Children and young adults with Marfan syndrome exhibited a slower rate of enlargement or dilatation of the aorta after receiving a drug to lower blood pressure, revealed research presented recently at the European Society of Cardiology (ESC) Congress.
The inherited condition Marfan syndrome affects one in 5,000–10,000 people, causing the elastic fibres in the body to become too stretchy, and patients may have very long arms and legs. The body’s main artery, the aorta, progressively enlarges, which may lead to tears, rupture, and death. To protect sufferers, surgery to replace the aortic root may be performed when dilatation reaches 4.5 – 5 cm. Consequently, slowing aortic dilatation in Marfan syndrome is an important treatment objective.
Dr Michael Mullen, principal investigator, St Bartholomew’s Hospital, London, said: “The trial showed a clinically-important reduction in the rate of aortic dilatation in children and young adults with Marfan syndrome treated with irbesartan, potentially delaying the need for elective surgery and reducing the risk of complications and death.”
Previous studies have shown that beta-blockers, angiotensin-converting enzyme inhibitors, and angiotensin II receptor blockers may reduce the progression of aortic dilation and its complications. But up to 50% of patients with Marfan syndrome cannot tolerate beta-blockers because of their side effects.
Cannot tolerate beta-blockers
The Aortic Irbesartan Marfan Study (AIMS) was the first randomised trial to test whether the angiotensin receptor blocker irbesartan, a medication used in some patients with high blood pressure, reduces the rate of aortic root dilatation in Marfan syndrome. The trial involved 192 patients, aged between six to 40, from 22 centres in the UK. All patients received a beta-blocker if tolerated. Patients were randomly allocated to irbesartan once daily (150–300 mg depending on body weight) or placebo.
In both treatment groups the median age of participants was 18 years, with a quarter aged between six and 11 years. More than half (56%) took beta-blockers during the study. Aortic diameter was assessed using transthoracic echocardiography at baseline and at yearly intervals for up to five years.
During the five-year follow-up study, while the aorta continued to enlarge in both groups, the rate of dilatation was slower in the irbesartan compared with the placebo group (0.53 mm versus 0.74 mm per year, respectively).
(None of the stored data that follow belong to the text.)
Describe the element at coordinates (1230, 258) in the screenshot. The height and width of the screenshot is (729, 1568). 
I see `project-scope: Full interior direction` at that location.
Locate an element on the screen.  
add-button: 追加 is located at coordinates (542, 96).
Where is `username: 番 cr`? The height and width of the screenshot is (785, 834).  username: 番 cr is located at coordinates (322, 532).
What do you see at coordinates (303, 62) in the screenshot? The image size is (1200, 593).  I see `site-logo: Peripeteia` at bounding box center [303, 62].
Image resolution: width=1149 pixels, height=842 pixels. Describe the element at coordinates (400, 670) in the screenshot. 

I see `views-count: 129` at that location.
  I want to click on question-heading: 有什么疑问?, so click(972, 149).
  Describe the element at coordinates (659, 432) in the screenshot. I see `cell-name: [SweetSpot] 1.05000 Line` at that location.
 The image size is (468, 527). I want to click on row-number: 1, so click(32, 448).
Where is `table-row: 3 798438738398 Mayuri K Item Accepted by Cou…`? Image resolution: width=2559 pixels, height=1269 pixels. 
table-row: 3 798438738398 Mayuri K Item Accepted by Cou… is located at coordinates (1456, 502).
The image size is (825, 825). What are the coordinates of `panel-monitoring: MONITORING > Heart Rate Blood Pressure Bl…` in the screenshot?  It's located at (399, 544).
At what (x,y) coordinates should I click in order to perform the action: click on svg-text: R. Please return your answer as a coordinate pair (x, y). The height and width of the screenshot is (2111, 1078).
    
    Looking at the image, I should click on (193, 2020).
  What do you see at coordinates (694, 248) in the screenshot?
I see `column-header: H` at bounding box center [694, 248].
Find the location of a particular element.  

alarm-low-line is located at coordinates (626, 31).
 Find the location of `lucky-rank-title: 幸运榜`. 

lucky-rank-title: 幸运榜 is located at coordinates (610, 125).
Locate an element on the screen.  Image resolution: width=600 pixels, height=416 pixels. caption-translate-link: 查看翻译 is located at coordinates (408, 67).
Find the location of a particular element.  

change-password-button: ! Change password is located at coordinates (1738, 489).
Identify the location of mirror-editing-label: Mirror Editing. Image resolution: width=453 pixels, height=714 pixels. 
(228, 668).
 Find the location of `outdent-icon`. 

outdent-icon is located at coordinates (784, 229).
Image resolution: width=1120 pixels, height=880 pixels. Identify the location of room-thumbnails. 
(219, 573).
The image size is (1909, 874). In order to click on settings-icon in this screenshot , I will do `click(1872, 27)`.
That represented a statistically significant reduction of 0.22 mm per year. The rate of adverse events – including the need for cardiac surgery to replace the aortic root – was similar in the two groups.
“Our finding of reduced aortic dilatation with irbesartan over and above standard medical therapy suggests an important clinical effect that may prevent complications and ultimately delay or obviate the need for surgical intervention in patients with Marfan syndrome,” said Dr Mullen. “Importantly, irbesartan was well tolerated, even in children.”
The AIMS was sponsored by the Royal Brompton and Harefield NHS Trust, London, and led by Dr Mullen, consultant cardiologist at St Bartholomew’s Hospital and Royal Brompton and Harefield NHS Trust, London.
Meanwhile, the ESC Congress took place between 25 – 29 August 2018 in Munich, Germany.